• Requirements: Extract every one of the lines below verbatim, preserving each character, space, and line break.

[Begin]

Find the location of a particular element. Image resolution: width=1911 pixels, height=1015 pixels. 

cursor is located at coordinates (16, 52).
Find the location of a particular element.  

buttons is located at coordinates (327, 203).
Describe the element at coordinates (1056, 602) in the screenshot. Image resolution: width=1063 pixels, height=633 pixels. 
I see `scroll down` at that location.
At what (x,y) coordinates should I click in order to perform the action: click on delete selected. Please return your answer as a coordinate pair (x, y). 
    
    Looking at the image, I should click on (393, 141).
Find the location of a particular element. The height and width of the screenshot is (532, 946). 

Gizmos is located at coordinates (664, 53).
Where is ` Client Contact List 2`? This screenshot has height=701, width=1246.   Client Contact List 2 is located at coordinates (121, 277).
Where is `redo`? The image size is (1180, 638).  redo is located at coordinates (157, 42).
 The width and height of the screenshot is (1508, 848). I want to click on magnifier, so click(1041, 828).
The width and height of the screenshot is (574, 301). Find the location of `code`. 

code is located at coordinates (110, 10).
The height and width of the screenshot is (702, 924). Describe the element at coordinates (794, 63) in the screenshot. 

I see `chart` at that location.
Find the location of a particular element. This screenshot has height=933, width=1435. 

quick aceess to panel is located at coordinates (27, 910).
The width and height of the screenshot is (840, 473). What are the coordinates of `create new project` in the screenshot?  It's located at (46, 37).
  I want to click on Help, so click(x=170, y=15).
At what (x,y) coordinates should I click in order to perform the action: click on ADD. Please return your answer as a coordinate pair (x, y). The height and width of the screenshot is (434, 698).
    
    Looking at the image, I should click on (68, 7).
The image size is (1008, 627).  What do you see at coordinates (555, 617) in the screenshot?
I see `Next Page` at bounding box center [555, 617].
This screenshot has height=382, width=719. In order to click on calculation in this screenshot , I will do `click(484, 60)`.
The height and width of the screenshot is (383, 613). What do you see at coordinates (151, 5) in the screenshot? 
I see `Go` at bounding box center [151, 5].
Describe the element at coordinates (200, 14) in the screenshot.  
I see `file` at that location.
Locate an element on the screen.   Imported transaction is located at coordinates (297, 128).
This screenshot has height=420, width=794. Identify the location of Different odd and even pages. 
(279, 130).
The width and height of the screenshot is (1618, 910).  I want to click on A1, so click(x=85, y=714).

[End]

• Reply to the task:
Find the location of a particular element. Image resolution: width=1911 pixels, height=1015 pixels. 

cursor is located at coordinates (16, 52).
Find the location of a particular element.  

buttons is located at coordinates (327, 203).
Describe the element at coordinates (1056, 602) in the screenshot. Image resolution: width=1063 pixels, height=633 pixels. 
I see `scroll down` at that location.
At what (x,y) coordinates should I click in order to perform the action: click on delete selected. Please return your answer as a coordinate pair (x, y). 
    
    Looking at the image, I should click on (393, 141).
Find the location of a particular element. The height and width of the screenshot is (532, 946). 

Gizmos is located at coordinates (664, 53).
Where is ` Client Contact List 2`? This screenshot has height=701, width=1246.   Client Contact List 2 is located at coordinates (121, 277).
Where is `redo`? The image size is (1180, 638).  redo is located at coordinates (157, 42).
 The width and height of the screenshot is (1508, 848). I want to click on magnifier, so click(1041, 828).
The width and height of the screenshot is (574, 301). Find the location of `code`. 

code is located at coordinates (110, 10).
The height and width of the screenshot is (702, 924). Describe the element at coordinates (794, 63) in the screenshot. 

I see `chart` at that location.
Find the location of a particular element. This screenshot has height=933, width=1435. 

quick aceess to panel is located at coordinates (27, 910).
The width and height of the screenshot is (840, 473). What are the coordinates of `create new project` in the screenshot?  It's located at (46, 37).
  I want to click on Help, so click(x=170, y=15).
At what (x,y) coordinates should I click in order to perform the action: click on ADD. Please return your answer as a coordinate pair (x, y). The height and width of the screenshot is (434, 698).
    
    Looking at the image, I should click on (68, 7).
The image size is (1008, 627).  What do you see at coordinates (555, 617) in the screenshot?
I see `Next Page` at bounding box center [555, 617].
This screenshot has height=382, width=719. In order to click on calculation in this screenshot , I will do `click(484, 60)`.
The height and width of the screenshot is (383, 613). What do you see at coordinates (151, 5) in the screenshot? 
I see `Go` at bounding box center [151, 5].
Describe the element at coordinates (200, 14) in the screenshot.  
I see `file` at that location.
Locate an element on the screen.   Imported transaction is located at coordinates (297, 128).
This screenshot has height=420, width=794. Identify the location of Different odd and even pages. 
(279, 130).
The width and height of the screenshot is (1618, 910).  I want to click on A1, so click(x=85, y=714).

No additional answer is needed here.